Multi-modal embeddings

Multi-modal embeddings are embeddings that represent data from multiple different modalities in a single vector space.

‍For more information on this topic, see our article on Multi-Modal Search.

‍The key idea is that the embedding space is aligned so that images, text, sounds, etc. that are semantically related will have embedding vectors that are close together, even though they are from different modalities.

‍OpenAI developed CLIP [1], a model capable of acquiring shared representations of images and their corresponding textual descriptions. Through training on extensive datasets consisting of images and their associated captions, CLIP is proficient at embedding images and texts into a latent space that they both share.

‍By combining multiple modalities in a shared embedding space, multi-modal embeddings provide a more powerful way to represent complex data and relationships. They enable a deeper kind of understanding and more flexible knowledge-based reasoning than using any single modality alone.

Vector Databases

‍A vector database (DB) is a specialized type of database specifically designed to store and manage large amounts of embeddings efficiently. It is optimized for similarity searching tasks, making it well-suited for applications such as image search, recommender systems, and various other domains.

‍The vector database employs advanced indexing structures and algorithms specifically tailored for fast similarity search. These indexing techniques organize the embeddings in a way that optimizes the search process, reducing the computational complexity and enabling fast retrieval of nearest neighbours to a given query vector.

‍You can learn more about Vector DBs in our previous article.

Zero-Shot models

‍In computer vision, Zero-Shot models [2, 3, 4] are machine learning models that can recognize and localize new object categories in images without any labelled examples of those categories.

‍Traditional object detectors require thousands of images with bounding boxes or instance segmentations to learn each new class. Zero-Shot object detectors can learn to detect new classes by transferring knowledge from other seen classes:

For example, if a detector has been trained to find cats, dogs, and birds, it may be able to detect giraffes as well by understanding that they are also four-legged animals with a torso, neck and head. The model learns an embedding space where animal classes that share visual and semantic features are close together, like the embeddings of “furry”, “four legs”, “tail”, and so on. Once the model has learned these associations between the shared attributes of classes, it can apply them to a new class by inferring where it may lie in the embedding space.

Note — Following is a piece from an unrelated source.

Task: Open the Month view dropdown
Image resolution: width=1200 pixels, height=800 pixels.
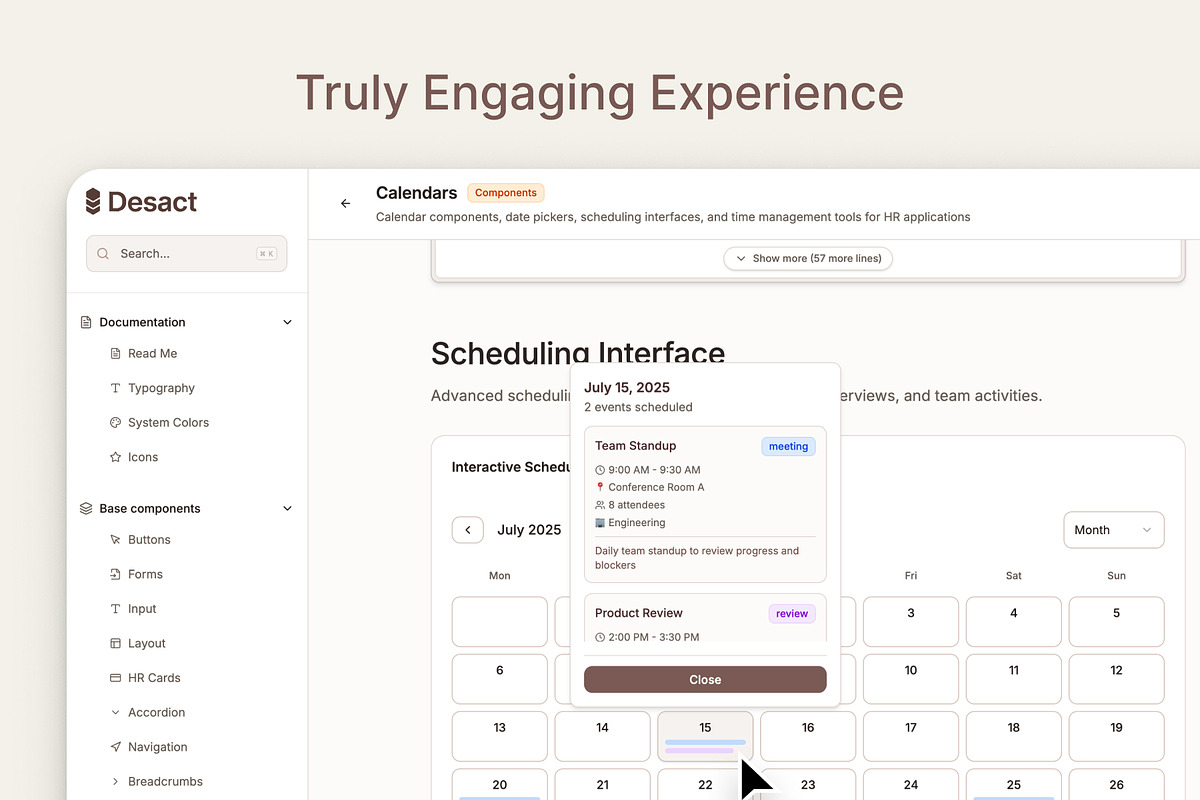Action: 1113,530

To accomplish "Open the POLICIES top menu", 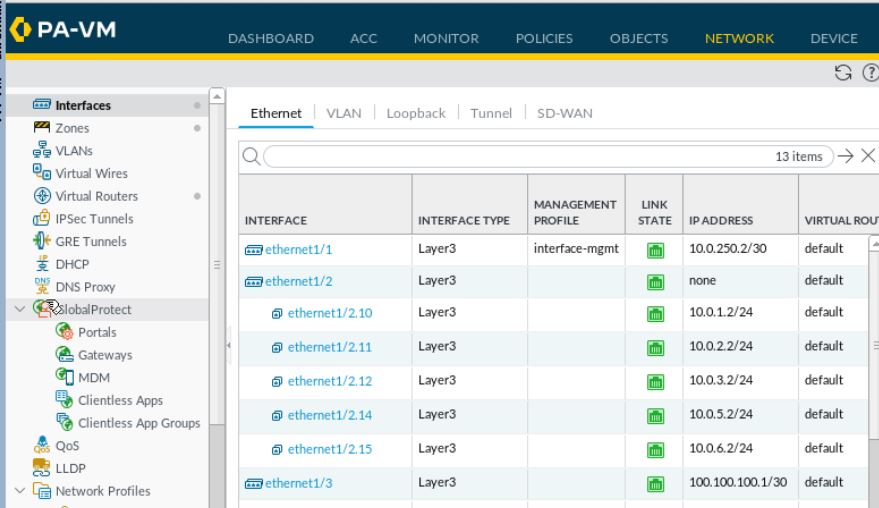I will pos(544,39).
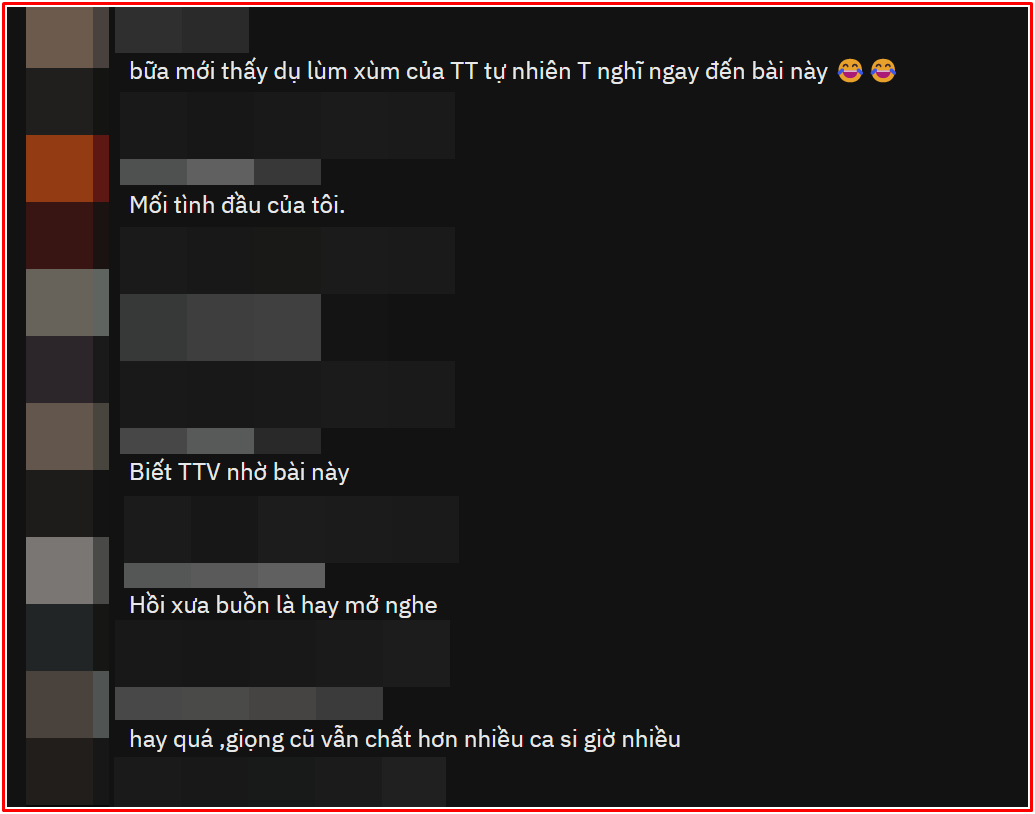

‍Zero-Shot object detection [5] opens up the possibility for detecting thousands of object categories without requiring datasets of images for each class. This could enable applications like robotics in unconstrained environments where the types of objects are extremely varied.

Pre-processing pipeline

‍To enable search in unlabelled image datasets, we first pre-process the raw images into a format that supports similarity-based search. Specifically, we go through several stages to transform unlabelled images into vector embeddings, which are then indexed in a specialized vector database.

‍By indexing these embeddings, we can find results that are highly relevant to our queries even without any class labels or bounding box annotations attached to the images.

‍The pre-processing pipeline consists of four main stages:

Collecting a set of raw, unlabelled images.
Run the data through a Zero-Shot detection model.
Generate the vector embeddings of the detection model outputs using an embedding model (Note: CLIP is only one option of many foundational models that can be used for this step).
Index the resulting embeddings in a Vector DB to do similarity search.

‍In the following sections, we explore each stage of the pre-processing pipeline highlighting how vector search over embeddings can reveal relationships between unlabelled images.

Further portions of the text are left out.